You might prefer to read the PDF version.

Chapter 0  Preface

This book is primarily about complexity science, but it is also about data structures and algorithms, intermediate programming in Python, computational modeling, and the philosophy of science:

Complexity science
Complexity is an interdisciplinary field—at the intersection of mathematics, computer science and natural science—that focuses on discrete models of physical and social systems. In particular, it focuses on complex systems, which are systems with many interacting components.

Data structures:
A data structure is a collection of data elements organized in a way that supports particular operations. For example, a Python dictionary organizes key-value pairs in a way that provides fast mapping from keys to values, but mapping from values to keys is slower.

An algorithm is a process for performing a computation. Designing efficient programs often involves the co-evolution of data structures and the algorithms that use them. For example, in the first few chapters I present graphs, data structures that implement graphs, and graph algorithms based on those data structures.

Computational modeling:
A model is a simplified description of a system used for simulation or analysis. Computational models are designed to take advantage of cheap, fast computation.

Philosophy of science:
The experiments and results in this book raise questions relevant to the philosophy of science, including the nature of scientific laws, theory choice, realism and instrumentalism, holism and reductionism, and epistemology.

Complex systems include networks and graphs, cellular automatons, agent-based models and swarms, fractals and self-organizing systems, chaotic systems and cybernetic systems. These terms might not mean much to you at this point. We will get to them soon, but you can get a preview at http://en.wikipedia.org/wiki/Complex_systems.

I hope this book helps readers explore a set of topics and ideas they might not encounter otherwise, practice programming skills in Python, and learn more about data structures and algorithms (or review material that might have been less engaging the first time around).

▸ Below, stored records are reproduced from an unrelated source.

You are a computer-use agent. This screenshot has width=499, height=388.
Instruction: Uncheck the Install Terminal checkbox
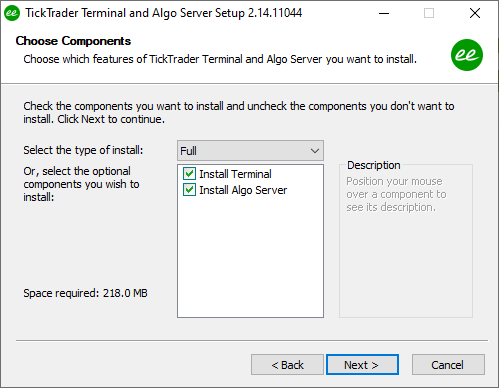(189, 174)
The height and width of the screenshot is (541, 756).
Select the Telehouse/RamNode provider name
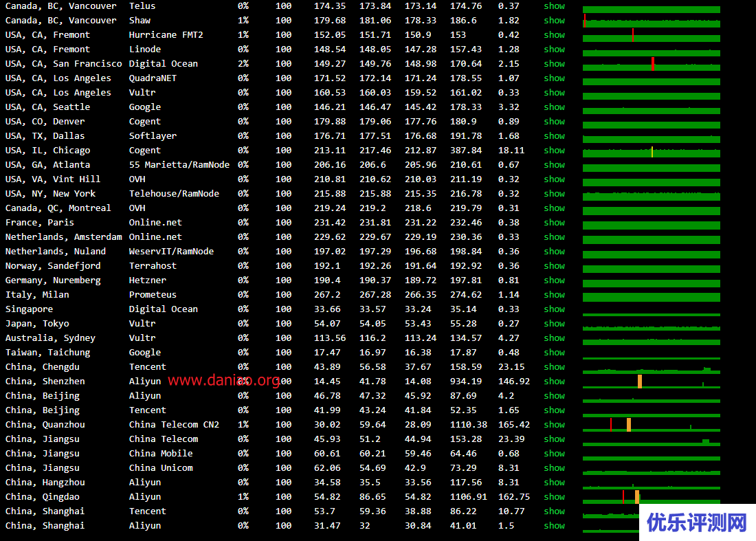tap(174, 194)
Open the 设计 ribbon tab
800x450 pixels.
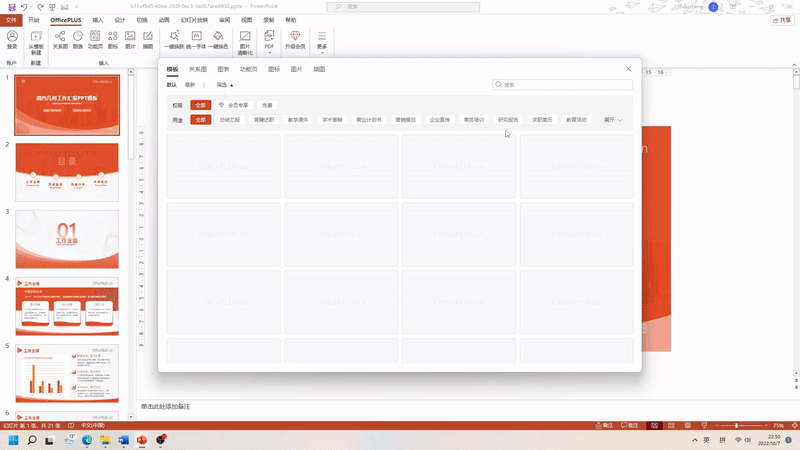[x=120, y=20]
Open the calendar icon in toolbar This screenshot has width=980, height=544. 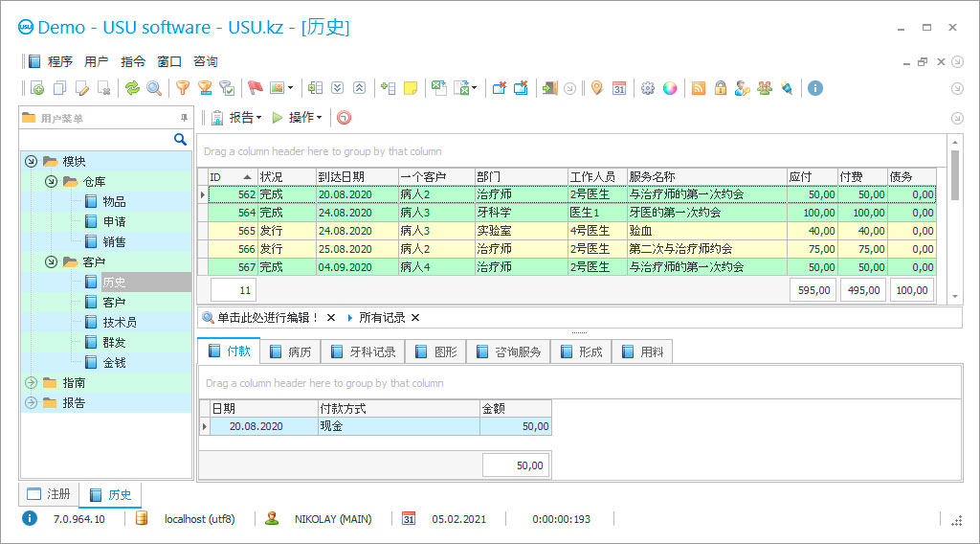(x=619, y=88)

Features of this book include:

Technical details
There are many books about complex systems, but most are written for a popular audience. They usually skip the technical details, which is frustrating for people who can handle it. This book presents the mathematics, the code, and the other material you need to really understand this work.
Further reading
Throughout the book, I include pointers to further reading, including original papers (most of which are available electronically) and related articles from Wikipedia and other sources. Some professors have an allergic reaction to Wikipedia, on the grounds that students depend too heavily on a suppposedly unreliable source. Since many of my references are Wikipedia articles, I want to explain my thinking. First, the articles on complexity science and related topics tend to be good; second, they are written at a level that is accessible after you have read this book (but sometimes not before); and finally, they are freely available to readers all over the world. If there is a danger in sending readers to these references, it is not that the material is unreliable, but that the readers won’t come back!
Jupyter notebooks
For each chapter I provide a Jupyter notebook that includes the code from the chapter, additional examples (and especially animations), and suggestions for experiments you can run with small changes in the code.
Exercises and solutions
At the end of each chapter I suggest exercises you might want to work on, and I include solutions.

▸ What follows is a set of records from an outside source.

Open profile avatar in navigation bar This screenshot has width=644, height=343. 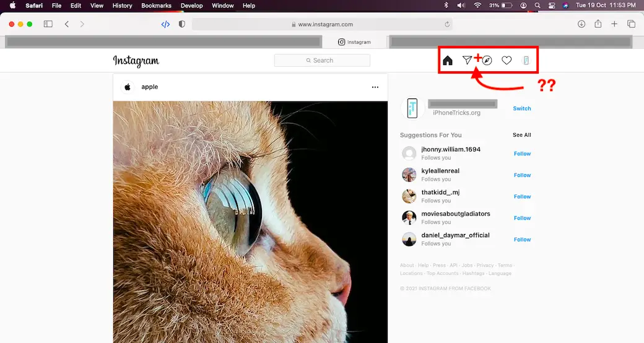click(526, 60)

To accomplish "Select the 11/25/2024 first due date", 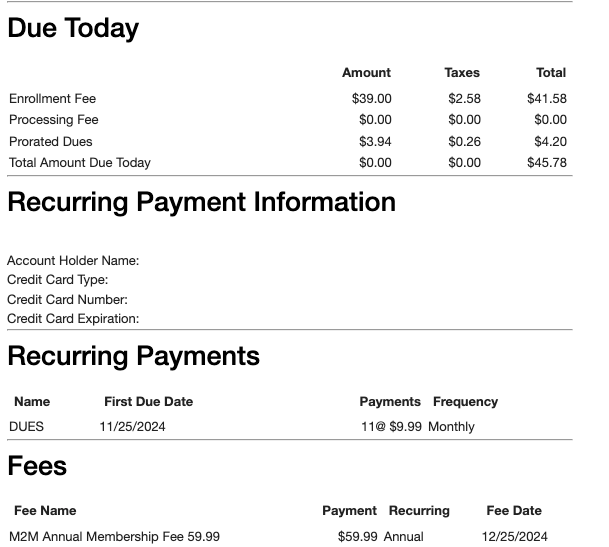I will 133,427.
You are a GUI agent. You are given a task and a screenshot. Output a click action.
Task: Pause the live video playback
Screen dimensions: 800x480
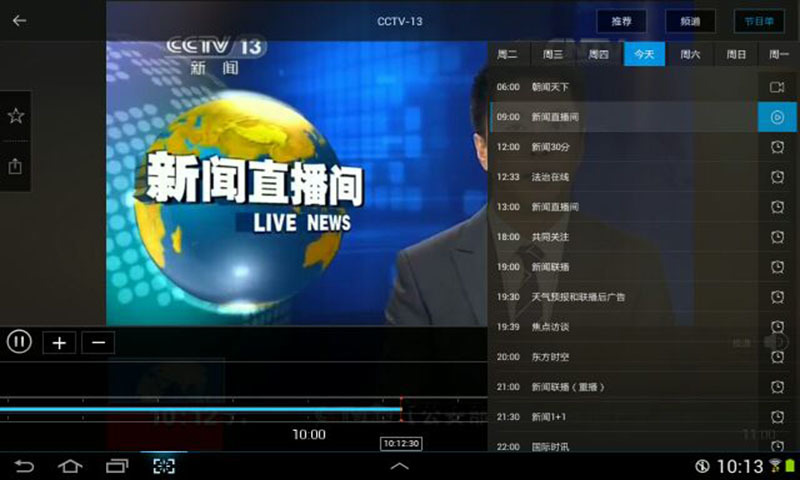pyautogui.click(x=19, y=342)
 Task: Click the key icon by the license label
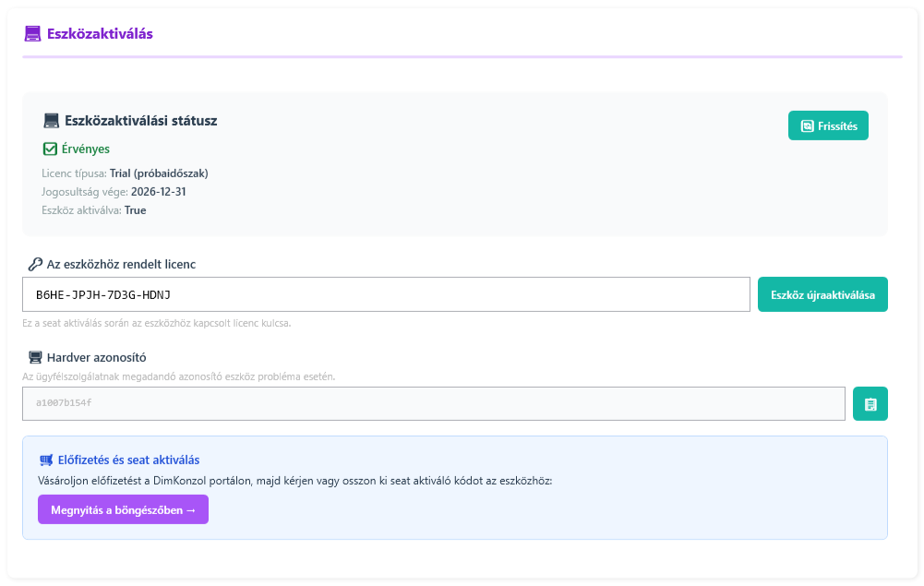point(35,264)
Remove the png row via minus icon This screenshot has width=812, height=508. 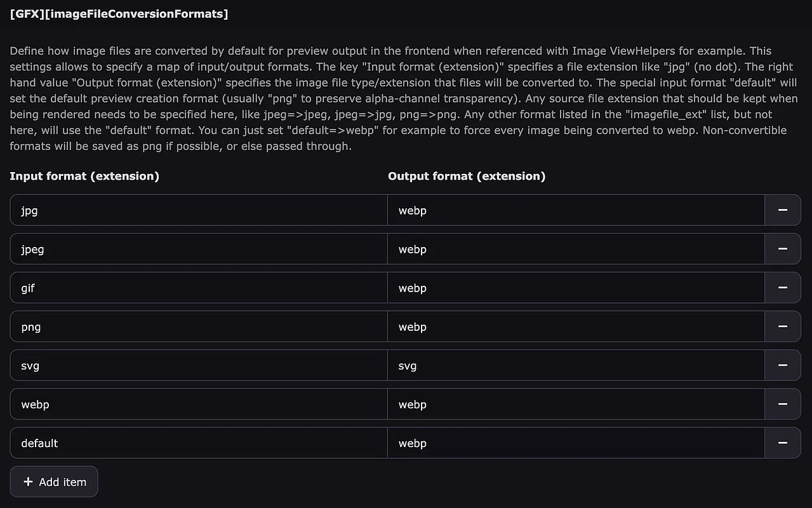coord(782,326)
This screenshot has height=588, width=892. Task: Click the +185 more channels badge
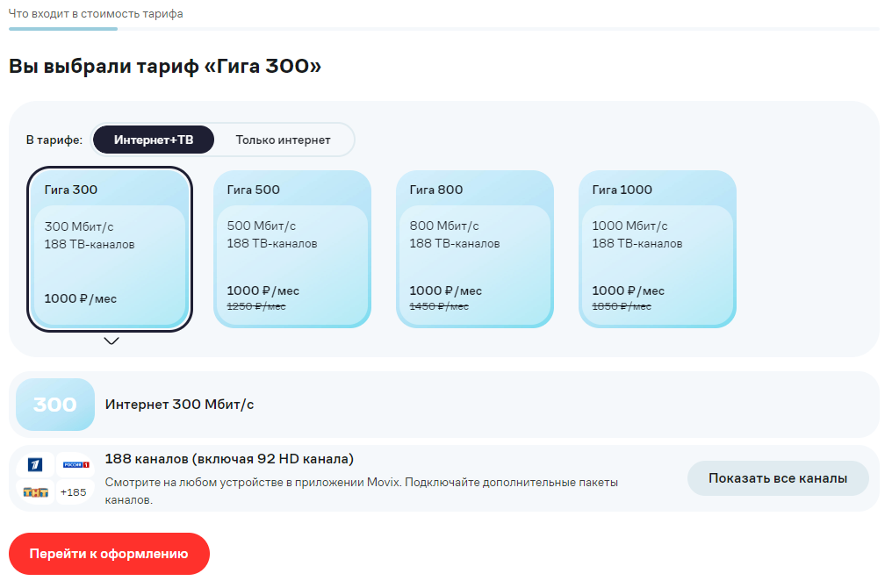pyautogui.click(x=74, y=491)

0.1  Who is this book for?

The examples and supporting code for this book are in Python. You should know core Python and you should be familiar with object-oriented features, at least using objects if not defining your own.

If you are not already familiar with Python, you might want to start with my other book, Think Python, which is an introduction to Python for people who have never programmed, or Mark Lutz’s Learning Python, which might be better for people with programming experience.

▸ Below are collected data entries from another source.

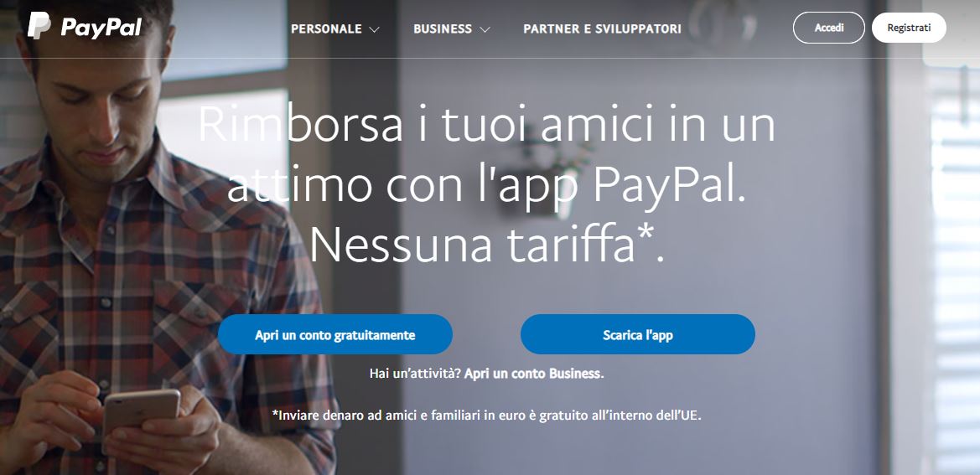Click the footnote about Inviare denaro

(487, 415)
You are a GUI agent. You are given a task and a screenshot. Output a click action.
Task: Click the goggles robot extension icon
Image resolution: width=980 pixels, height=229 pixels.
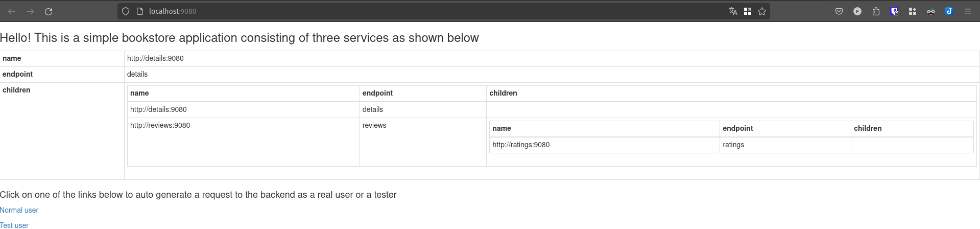tap(931, 11)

I use NumPy and SciPy extensively. If you are familiar with them already, that’s great, but I will also explain the functions and data structures I use.

I assume that the reader knows basic mathematics, including complex numbers. You don’t need much calculus; if you understand the concepts of integration and differentiation, that will do. I use some linear algebra, but I will explain it as we go along.

0.2  Using the code

All code used in this book is available from https://github.com/AllenDowney/ThinkComplexity2. If you are not familiar with Git, it is a version control system that allows you to keep track of the files that make up a project. A collection of files under Git’s control is called a “repository”. GitHub is a hosting service that provides storage for Git repositories and a convenient web interface.

The GitHub homepage for my repository provides several ways to work with the code:

  • You can create a copy of my repository on GitHub by pressing the Fork button. If you don’t already have a GitHub account, you’ll need to create one. After forking, you’ll have your own repository on GitHub that you can use to keep track of code you write while working on this book. Then you can clone the repo, which means that you copy the files to your computer.

  • Or you can clone my repository. You don’t need a GitHub account to do this, but you won’t be able to write your changes back to GitHub.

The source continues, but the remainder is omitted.